Frequently asked questions

Does New Jersey require a radon test to sell a house?

No. There is no NJ law requiring a seller to test for radon before selling. What the law does require (N.J.S.A. 26:2D-73) is that if the building has been tested, the seller must give the buyer a copy of the results and evidence of any mitigation at the time the contract of sale is entered into.

Who pays for the radon test in an NJ home purchase?

By custom, the buyer — it's ordered alongside the home inspection during the inspection contingency period, usually as a $100–$300 add-on. The buyer also has a statutory right to receive the results of any test they contract for.

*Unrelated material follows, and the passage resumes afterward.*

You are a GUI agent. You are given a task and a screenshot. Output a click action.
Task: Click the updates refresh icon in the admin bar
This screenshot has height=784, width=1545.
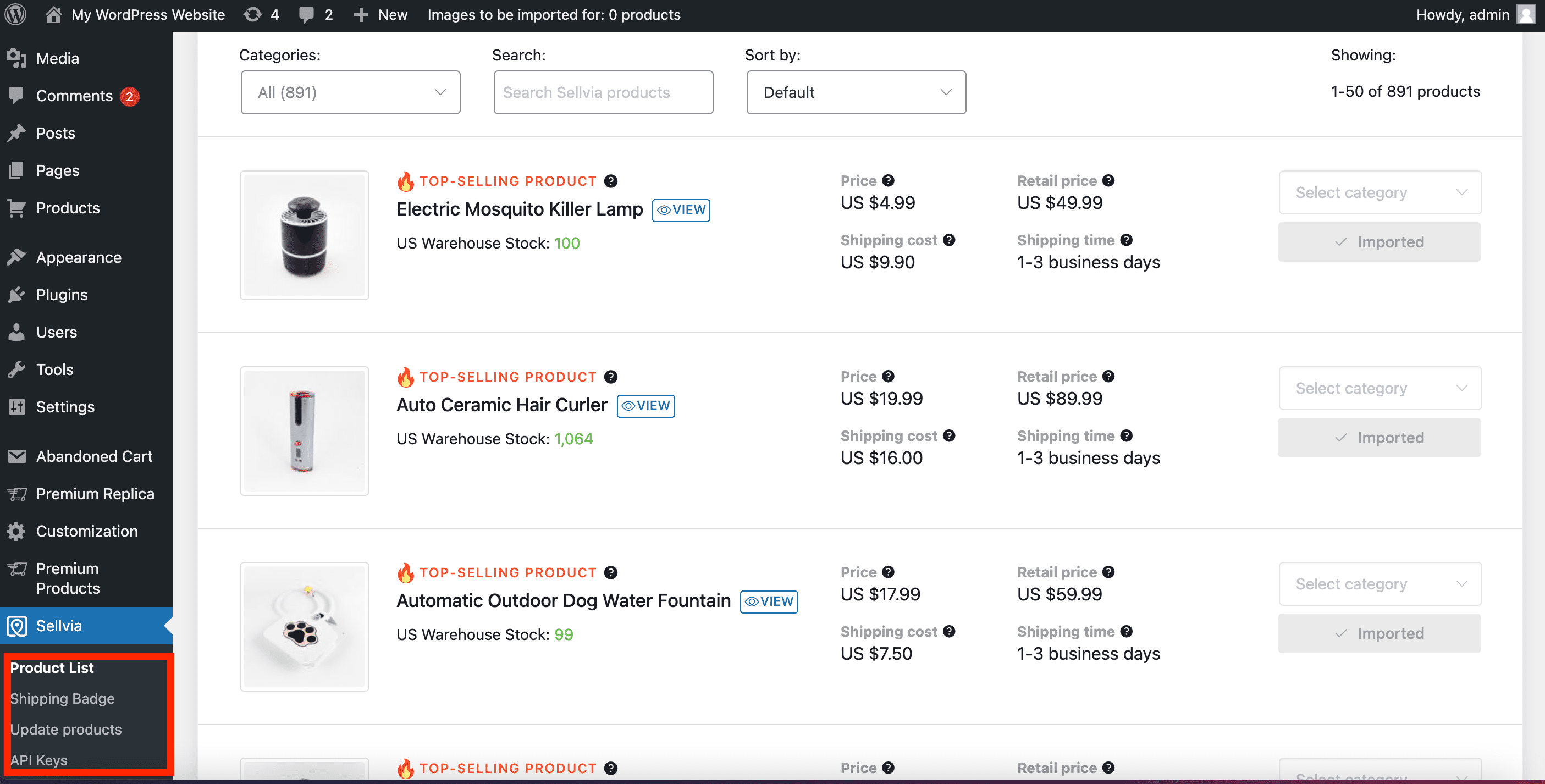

The house tested at 4 pCi/L or higher. Should I walk away?

Rarely necessary. Elevated radon is one of the most fixable defects a house can have — a certified mitigation system typically costs $800–$2,500 in NJ and is verified with a follow-up test. Most deals resolve with the seller installing a system, crediting the cost, or adjusting price.

Can the seller just use a DIY kit to answer a buyer's radon question?

A homeowner may legally test their own house, but in a transaction it usually doesn't settle anything. NJDEP guidance says a home you are considering purchasing should be tested by a DEP-certified measurement business, and buyers' attorneys generally expect a certified test with tamper-resistant equipment.

Does an existing radon system hurt resale value?

Generally the opposite. A documented system with a recent passing test answers the radon question in advance — the buyer sees a solved problem instead of an unknown. Keep the installation paperwork and your most recent test result with your disclosure documents.